(Collected data entries)
_____
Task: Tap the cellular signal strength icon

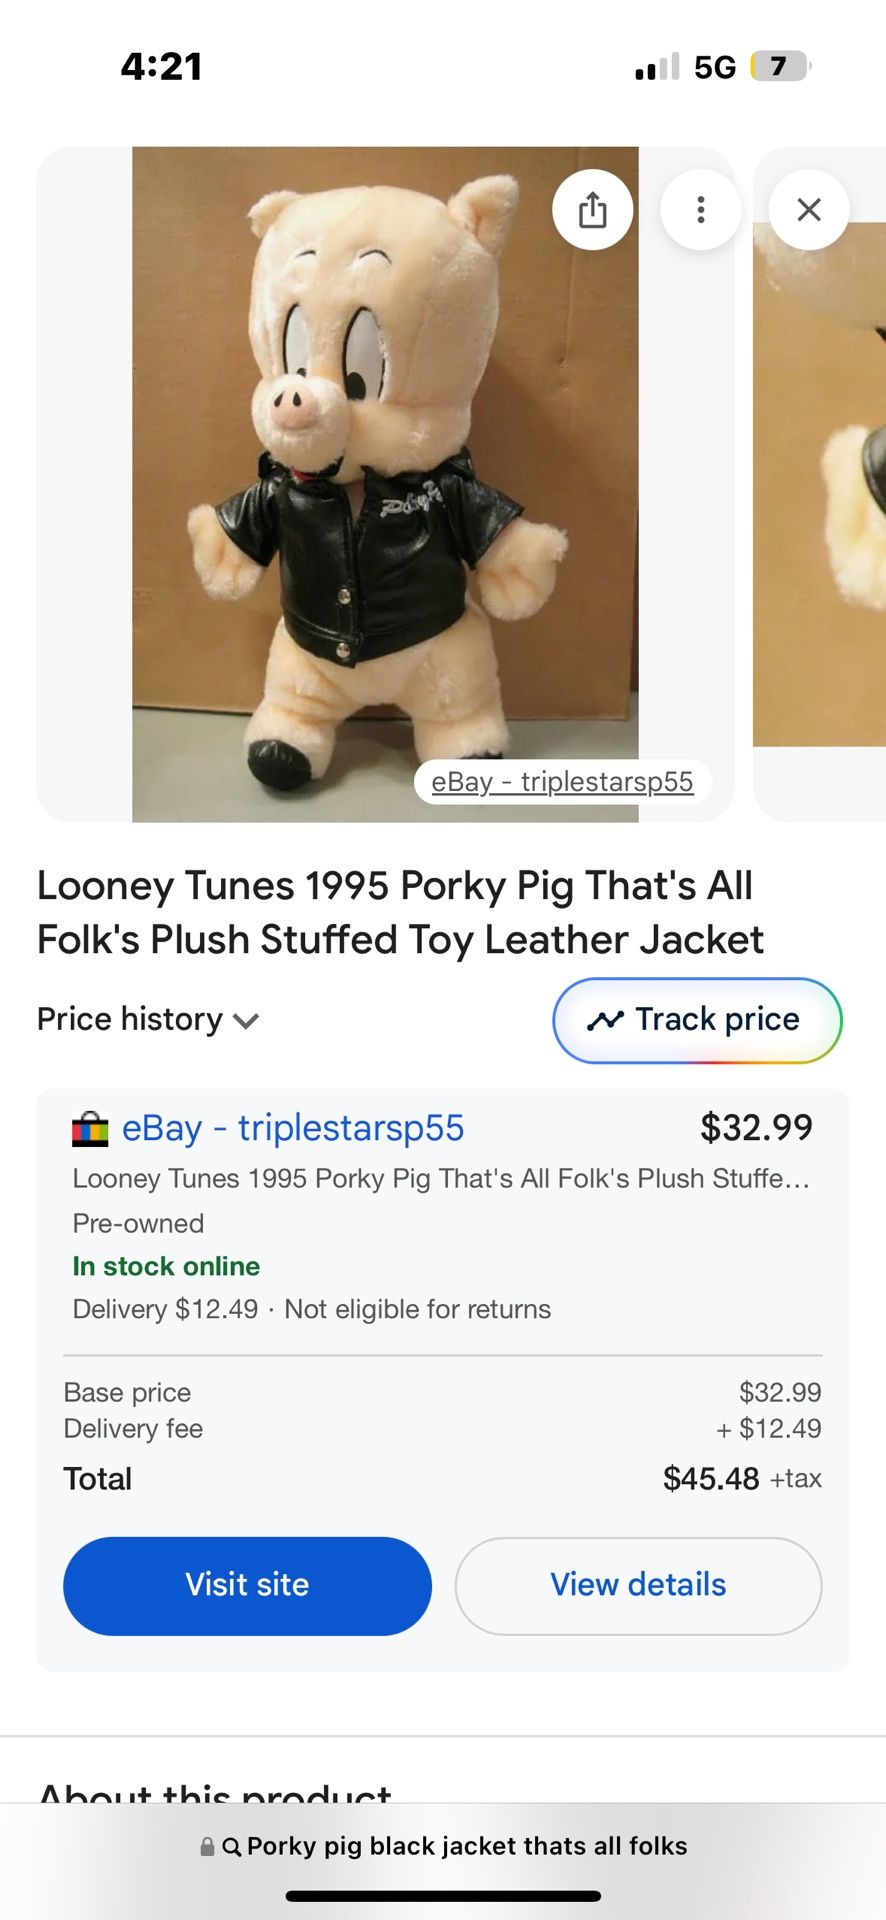Action: pos(655,66)
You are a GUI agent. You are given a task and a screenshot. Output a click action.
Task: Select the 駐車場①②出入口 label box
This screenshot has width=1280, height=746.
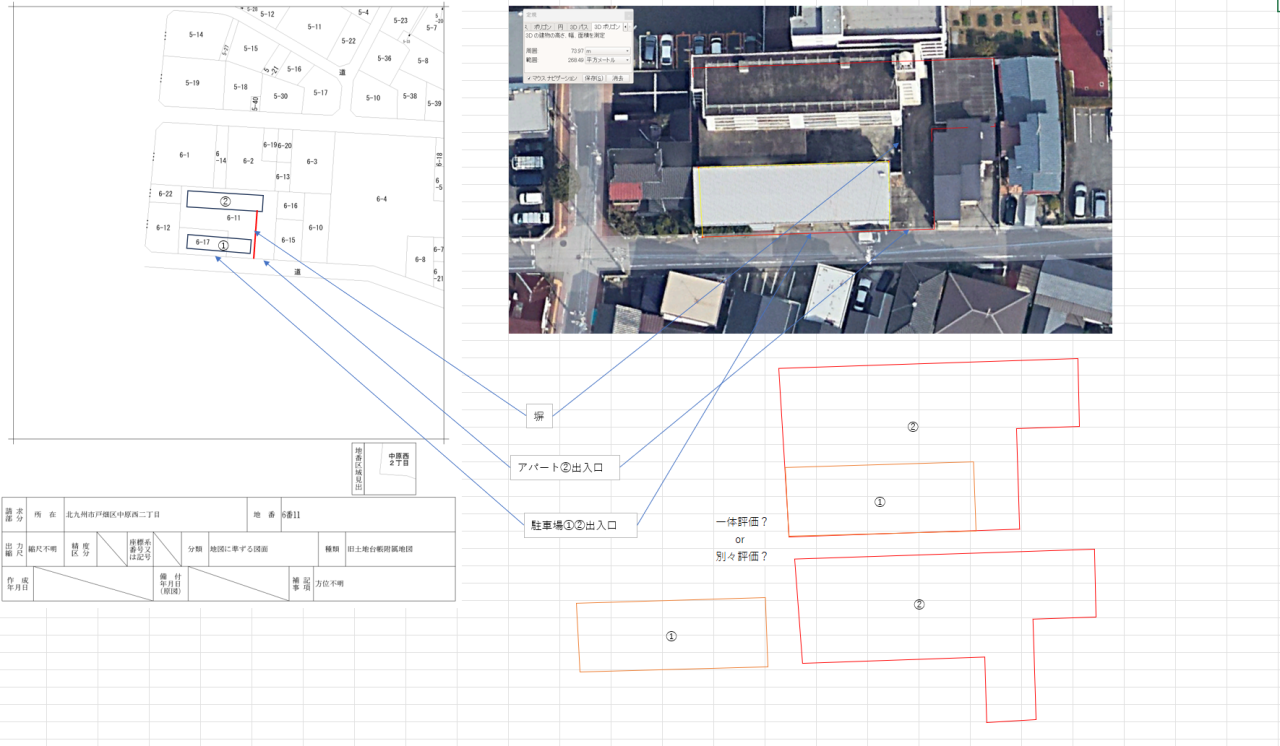click(x=581, y=525)
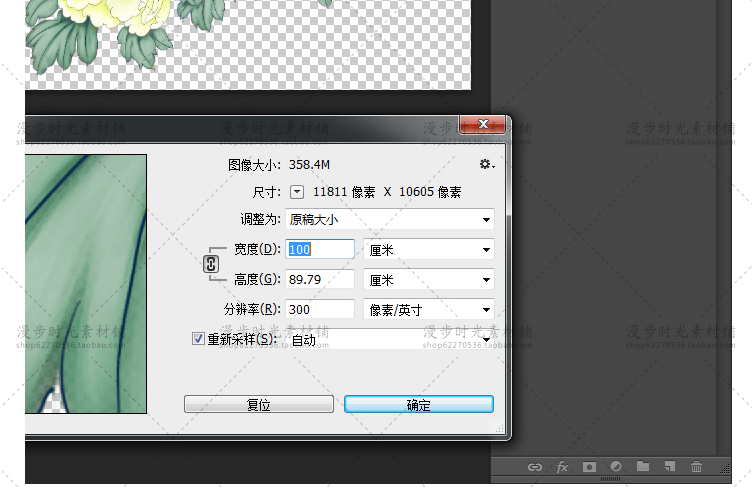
_____
EXERCISE AIM → The data must come back word for word, with every picture removed.

EXERCISE OUTPUT →
Task: Tap the cellular signal strength icon

Action: pos(655,66)
You are a GUI agent. You are given a task and a screenshot. Output a click action.
Task: Select the 駐車場①②出入口 label box
This screenshot has width=1280, height=746.
click(x=581, y=525)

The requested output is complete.